(Exercise requirements)
Please output every record exactly, keeping each line as it is.

Start of Supplied data

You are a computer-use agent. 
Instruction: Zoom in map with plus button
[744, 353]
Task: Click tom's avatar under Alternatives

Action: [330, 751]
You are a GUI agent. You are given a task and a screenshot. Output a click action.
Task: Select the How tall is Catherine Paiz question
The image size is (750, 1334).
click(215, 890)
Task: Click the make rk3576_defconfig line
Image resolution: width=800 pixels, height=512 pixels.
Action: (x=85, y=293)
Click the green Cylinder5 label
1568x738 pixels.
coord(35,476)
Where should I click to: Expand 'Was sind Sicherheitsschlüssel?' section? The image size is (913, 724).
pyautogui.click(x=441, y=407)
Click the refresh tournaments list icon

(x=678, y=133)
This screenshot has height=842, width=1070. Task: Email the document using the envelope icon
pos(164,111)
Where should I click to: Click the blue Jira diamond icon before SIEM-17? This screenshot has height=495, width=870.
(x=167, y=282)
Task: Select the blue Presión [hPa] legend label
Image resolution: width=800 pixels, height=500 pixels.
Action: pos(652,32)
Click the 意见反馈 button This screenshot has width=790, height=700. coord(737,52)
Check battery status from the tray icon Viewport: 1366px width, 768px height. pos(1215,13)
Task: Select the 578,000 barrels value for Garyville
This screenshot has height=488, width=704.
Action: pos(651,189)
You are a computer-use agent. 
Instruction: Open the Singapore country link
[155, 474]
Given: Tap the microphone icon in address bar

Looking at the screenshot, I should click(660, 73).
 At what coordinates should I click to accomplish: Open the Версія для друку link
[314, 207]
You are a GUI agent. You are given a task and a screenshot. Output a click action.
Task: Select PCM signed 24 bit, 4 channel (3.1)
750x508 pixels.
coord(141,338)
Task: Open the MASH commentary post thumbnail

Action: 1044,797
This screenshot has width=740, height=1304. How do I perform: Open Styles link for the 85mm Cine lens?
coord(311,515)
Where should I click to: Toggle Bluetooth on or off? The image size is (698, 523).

End of Supplied data

(Exercise output)
You are a computer-use agent. 
Instruction: Zoom in map with plus button
[744, 353]
Task: Click tom's avatar under Alternatives

Action: [330, 751]
You are a GUI agent. You are given a task and a screenshot. Output a click action.
Task: Select the How tall is Catherine Paiz question
The image size is (750, 1334).
click(215, 890)
Task: Click the make rk3576_defconfig line
Image resolution: width=800 pixels, height=512 pixels.
Action: (x=85, y=293)
Click the green Cylinder5 label
1568x738 pixels.
coord(35,476)
Where should I click to: Expand 'Was sind Sicherheitsschlüssel?' section? The image size is (913, 724).
pyautogui.click(x=441, y=407)
Click the refresh tournaments list icon

(x=678, y=133)
This screenshot has height=842, width=1070. Task: Email the document using the envelope icon
pos(164,111)
Where should I click to: Click the blue Jira diamond icon before SIEM-17? This screenshot has height=495, width=870.
(x=167, y=282)
Task: Select the blue Presión [hPa] legend label
Image resolution: width=800 pixels, height=500 pixels.
Action: pos(652,32)
Click the 意见反馈 button This screenshot has width=790, height=700. coord(737,52)
Check battery status from the tray icon Viewport: 1366px width, 768px height. pos(1215,13)
Task: Select the 578,000 barrels value for Garyville
This screenshot has height=488, width=704.
Action: pos(651,189)
You are a computer-use agent. 
Instruction: Open the Singapore country link
[155, 474]
Given: Tap the microphone icon in address bar

Looking at the screenshot, I should click(660, 73).
 At what coordinates should I click to accomplish: Open the Версія для друку link
[314, 207]
You are a GUI agent. You are given a task and a screenshot. Output a click action.
Task: Select PCM signed 24 bit, 4 channel (3.1)
750x508 pixels.
coord(141,338)
Task: Open the MASH commentary post thumbnail

Action: 1044,797
This screenshot has width=740, height=1304. How do I perform: Open Styles link for the 85mm Cine lens?
coord(311,515)
Where should I click to: Toggle Bluetooth on or off? The image size is (698, 523).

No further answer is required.